TASK GOAL: Copy the listing exactly. Omit nothing.

GIVEN INFORMATION:
▬▬▬▬▬▬
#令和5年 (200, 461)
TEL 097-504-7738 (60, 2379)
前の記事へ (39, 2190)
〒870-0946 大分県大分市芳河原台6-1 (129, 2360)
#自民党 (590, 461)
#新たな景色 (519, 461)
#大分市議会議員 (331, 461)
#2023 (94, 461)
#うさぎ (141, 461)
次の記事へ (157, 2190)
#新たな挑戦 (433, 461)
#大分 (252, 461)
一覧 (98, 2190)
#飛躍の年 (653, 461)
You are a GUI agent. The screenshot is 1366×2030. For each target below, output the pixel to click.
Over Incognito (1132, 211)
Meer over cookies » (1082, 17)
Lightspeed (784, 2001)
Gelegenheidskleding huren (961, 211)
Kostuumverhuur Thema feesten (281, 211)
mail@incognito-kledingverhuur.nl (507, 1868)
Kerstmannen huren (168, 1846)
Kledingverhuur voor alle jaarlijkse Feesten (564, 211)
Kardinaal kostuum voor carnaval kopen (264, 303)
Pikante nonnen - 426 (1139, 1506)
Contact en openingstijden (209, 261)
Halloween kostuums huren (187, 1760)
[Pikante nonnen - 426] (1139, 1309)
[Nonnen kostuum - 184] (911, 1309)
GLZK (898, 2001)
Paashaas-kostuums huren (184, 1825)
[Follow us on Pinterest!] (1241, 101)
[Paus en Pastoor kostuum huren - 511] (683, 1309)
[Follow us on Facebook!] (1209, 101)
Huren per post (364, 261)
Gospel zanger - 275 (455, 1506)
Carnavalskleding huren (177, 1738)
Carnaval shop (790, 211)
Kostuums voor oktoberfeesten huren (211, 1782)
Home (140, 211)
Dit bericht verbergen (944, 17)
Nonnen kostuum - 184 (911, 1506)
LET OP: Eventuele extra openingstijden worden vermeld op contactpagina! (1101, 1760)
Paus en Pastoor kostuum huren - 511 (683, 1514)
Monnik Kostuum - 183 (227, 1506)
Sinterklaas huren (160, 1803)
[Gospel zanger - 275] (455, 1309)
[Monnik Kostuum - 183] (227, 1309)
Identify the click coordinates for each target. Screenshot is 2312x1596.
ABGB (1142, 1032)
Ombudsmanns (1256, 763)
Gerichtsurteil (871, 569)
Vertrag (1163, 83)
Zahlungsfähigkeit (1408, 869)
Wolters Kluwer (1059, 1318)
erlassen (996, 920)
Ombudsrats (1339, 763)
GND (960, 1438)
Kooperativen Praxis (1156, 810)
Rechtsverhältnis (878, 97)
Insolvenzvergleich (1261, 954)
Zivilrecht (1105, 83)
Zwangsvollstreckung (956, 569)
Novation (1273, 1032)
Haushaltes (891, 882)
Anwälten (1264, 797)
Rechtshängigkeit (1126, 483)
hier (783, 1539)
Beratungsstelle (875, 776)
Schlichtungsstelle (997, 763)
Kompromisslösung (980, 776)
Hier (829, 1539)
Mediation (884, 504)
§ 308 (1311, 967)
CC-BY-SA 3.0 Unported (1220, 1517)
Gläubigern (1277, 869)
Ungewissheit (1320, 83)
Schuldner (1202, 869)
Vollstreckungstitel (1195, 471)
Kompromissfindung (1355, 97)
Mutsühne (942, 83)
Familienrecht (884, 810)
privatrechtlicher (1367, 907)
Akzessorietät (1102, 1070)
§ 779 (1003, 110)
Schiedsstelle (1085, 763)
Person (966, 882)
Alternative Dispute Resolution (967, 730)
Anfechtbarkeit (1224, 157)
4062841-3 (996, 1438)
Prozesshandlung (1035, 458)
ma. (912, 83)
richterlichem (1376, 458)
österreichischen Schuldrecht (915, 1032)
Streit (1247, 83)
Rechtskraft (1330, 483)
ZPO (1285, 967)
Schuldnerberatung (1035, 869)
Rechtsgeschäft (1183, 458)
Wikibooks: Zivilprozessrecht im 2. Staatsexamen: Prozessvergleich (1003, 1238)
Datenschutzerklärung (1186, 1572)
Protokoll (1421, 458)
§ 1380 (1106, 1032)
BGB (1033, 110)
▬▬▬▬▬▬
ANSWER SECTION:
#令和5年 (200, 461)
TEL 097-504-7738 (60, 2379)
前の記事へ (39, 2190)
〒870-0946 大分県大分市芳河原台6-1 (129, 2360)
#自民党 (590, 461)
#新たな景色 (519, 461)
#大分市議会議員 (331, 461)
#2023 (94, 461)
#うさぎ (141, 461)
次の記事へ (157, 2190)
#新たな挑戦 (433, 461)
#大分 (252, 461)
一覧 (98, 2190)
#飛躍の年 (653, 461)
You are a GUI agent. The screenshot is 1366×2030. For each target below, output the pixel to click.
Over Incognito (1132, 211)
Meer over cookies » (1082, 17)
Lightspeed (784, 2001)
Gelegenheidskleding huren (961, 211)
Kostuumverhuur Thema feesten (281, 211)
mail@incognito-kledingverhuur.nl (507, 1868)
Kerstmannen huren (168, 1846)
Kledingverhuur voor alle jaarlijkse Feesten (564, 211)
Kardinaal kostuum voor carnaval kopen (264, 303)
Pikante nonnen - 426 (1139, 1506)
Contact en openingstijden (209, 261)
Halloween kostuums huren (187, 1760)
[Pikante nonnen - 426] (1139, 1309)
[Nonnen kostuum - 184] (911, 1309)
GLZK (898, 2001)
Paashaas-kostuums huren (184, 1825)
[Follow us on Pinterest!] (1241, 101)
[Paus en Pastoor kostuum huren - 511] (683, 1309)
[Follow us on Facebook!] (1209, 101)
Huren per post (364, 261)
Gospel zanger - 275 (455, 1506)
Carnavalskleding huren (177, 1738)
Carnaval shop (790, 211)
Kostuums voor oktoberfeesten huren (211, 1782)
Home (140, 211)
Dit bericht verbergen (944, 17)
Nonnen kostuum - 184 (911, 1506)
LET OP: Eventuele extra openingstijden worden vermeld op contactpagina! (1101, 1760)
Paus en Pastoor kostuum huren - 511 (683, 1514)
Monnik Kostuum - 183 (227, 1506)
Sinterklaas huren (160, 1803)
[Gospel zanger - 275] (455, 1309)
[Monnik Kostuum - 183] (227, 1309)
Identify the click coordinates for each target. Screenshot is 2312x1596.
ABGB (1142, 1032)
Ombudsmanns (1256, 763)
Gerichtsurteil (871, 569)
Vertrag (1163, 83)
Zahlungsfähigkeit (1408, 869)
Wolters Kluwer (1059, 1318)
erlassen (996, 920)
Ombudsrats (1339, 763)
GND (960, 1438)
Kooperativen Praxis (1156, 810)
Rechtsverhältnis (878, 97)
Insolvenzvergleich (1261, 954)
Zivilrecht (1105, 83)
Zwangsvollstreckung (956, 569)
Novation (1273, 1032)
Haushaltes (891, 882)
Anwälten (1264, 797)
Rechtshängigkeit (1126, 483)
hier (783, 1539)
Beratungsstelle (875, 776)
Schlichtungsstelle (997, 763)
Kompromisslösung (980, 776)
Hier (829, 1539)
Mediation (884, 504)
§ 308 (1311, 967)
CC-BY-SA 3.0 Unported (1220, 1517)
Gläubigern (1277, 869)
Ungewissheit (1320, 83)
Schuldner (1202, 869)
Vollstreckungstitel (1195, 471)
Kompromissfindung (1355, 97)
Mutsühne (942, 83)
Familienrecht (884, 810)
privatrechtlicher (1367, 907)
Akzessorietät (1102, 1070)
§ 779 (1003, 110)
Schiedsstelle (1085, 763)
Person (966, 882)
Alternative Dispute Resolution (967, 730)
Anfechtbarkeit (1224, 157)
4062841-3 (996, 1438)
Prozesshandlung (1035, 458)
ma. (912, 83)
richterlichem (1376, 458)
österreichischen Schuldrecht (915, 1032)
Streit (1247, 83)
Rechtskraft (1330, 483)
ZPO (1285, 967)
Schuldnerberatung (1035, 869)
Rechtsgeschäft (1183, 458)
Wikibooks: Zivilprozessrecht im 2. Staatsexamen: Prozessvergleich (1003, 1238)
Datenschutzerklärung (1186, 1572)
Protokoll (1421, 458)
§ 1380 (1106, 1032)
BGB (1033, 110)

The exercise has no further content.